Your response should contain each line of the data that includes "agent".

Extracted records below:

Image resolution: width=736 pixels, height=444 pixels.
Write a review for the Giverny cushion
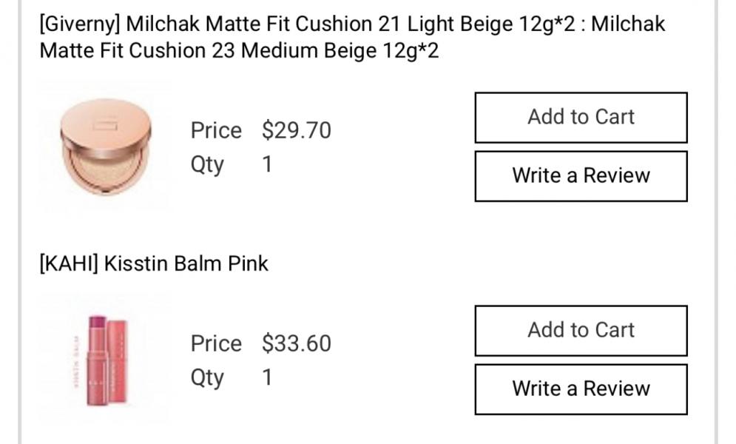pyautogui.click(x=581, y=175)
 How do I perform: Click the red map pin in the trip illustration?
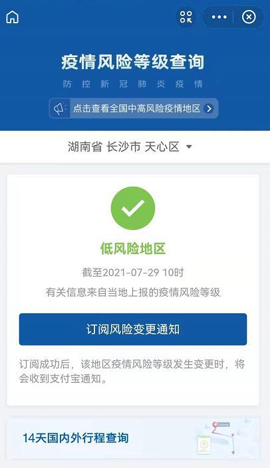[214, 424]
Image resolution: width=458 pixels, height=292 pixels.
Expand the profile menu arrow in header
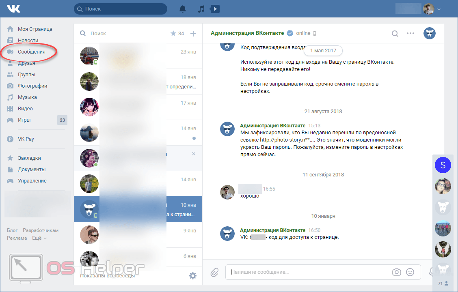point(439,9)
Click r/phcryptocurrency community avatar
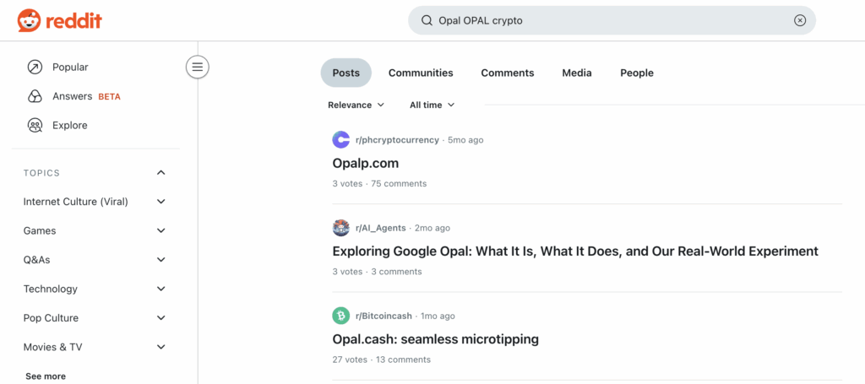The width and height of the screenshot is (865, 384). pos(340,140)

End of Extracted records.
Extracted records below:

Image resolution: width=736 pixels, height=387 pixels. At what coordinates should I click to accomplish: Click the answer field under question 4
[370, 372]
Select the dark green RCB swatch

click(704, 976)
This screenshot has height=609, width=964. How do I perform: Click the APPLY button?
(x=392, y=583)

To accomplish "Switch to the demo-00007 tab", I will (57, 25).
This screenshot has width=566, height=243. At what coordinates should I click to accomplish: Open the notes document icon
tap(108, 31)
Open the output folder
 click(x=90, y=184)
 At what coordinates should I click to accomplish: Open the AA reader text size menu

End of Extracted records.
Extracted records below:

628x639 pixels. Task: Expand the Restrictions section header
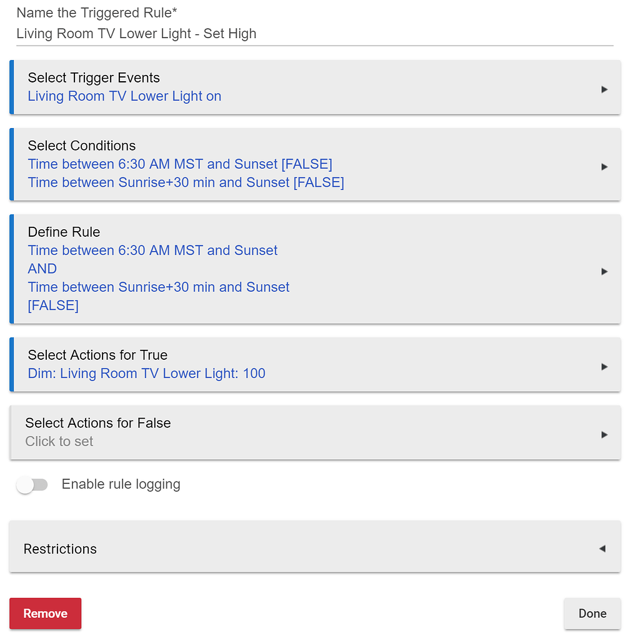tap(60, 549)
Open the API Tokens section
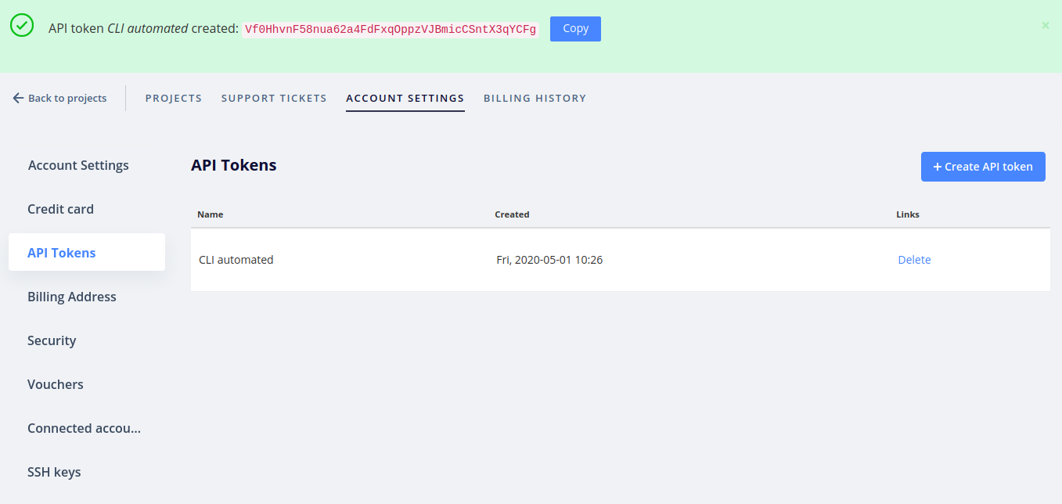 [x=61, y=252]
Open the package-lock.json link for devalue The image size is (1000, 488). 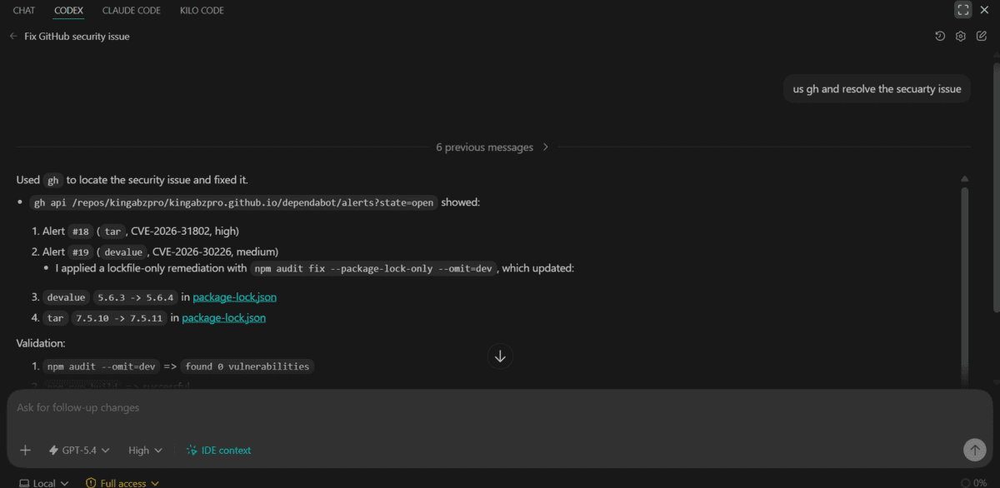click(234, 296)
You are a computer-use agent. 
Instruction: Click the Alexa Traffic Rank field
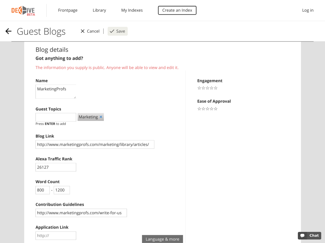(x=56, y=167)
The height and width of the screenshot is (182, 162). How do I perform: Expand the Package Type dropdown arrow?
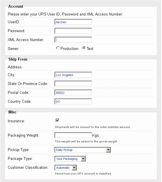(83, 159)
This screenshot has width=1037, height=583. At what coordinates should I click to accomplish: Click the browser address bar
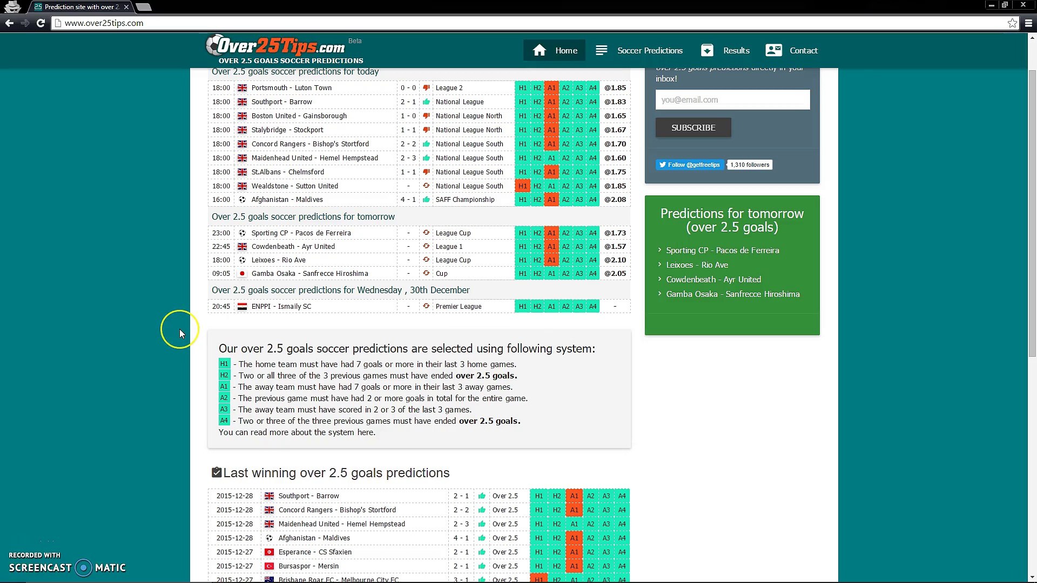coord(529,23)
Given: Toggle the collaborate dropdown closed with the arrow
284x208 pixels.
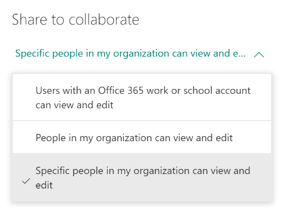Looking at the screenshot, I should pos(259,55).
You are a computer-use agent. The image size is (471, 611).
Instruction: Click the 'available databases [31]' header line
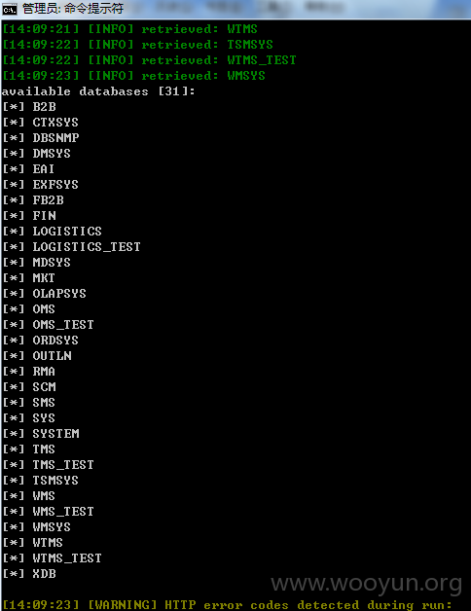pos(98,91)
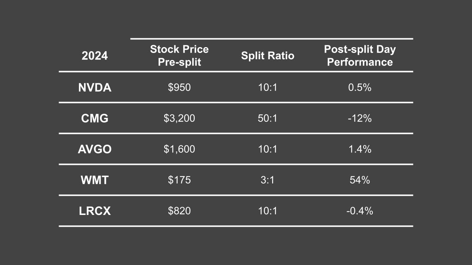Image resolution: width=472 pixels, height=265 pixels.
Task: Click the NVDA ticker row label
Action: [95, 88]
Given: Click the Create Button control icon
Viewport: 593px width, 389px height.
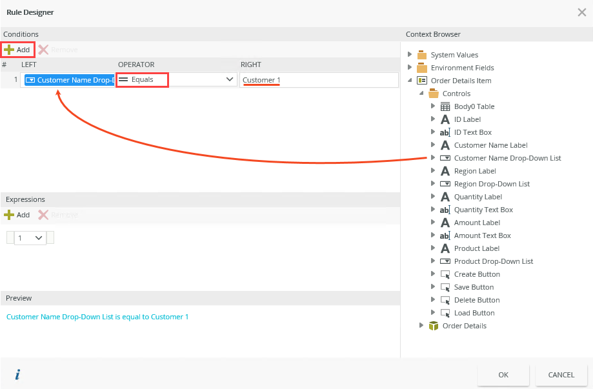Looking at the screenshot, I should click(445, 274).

End of Extracted records.

**Exercise solution**
You are a computer-use agent. 
You are a computer-use agent. The image size is (471, 611).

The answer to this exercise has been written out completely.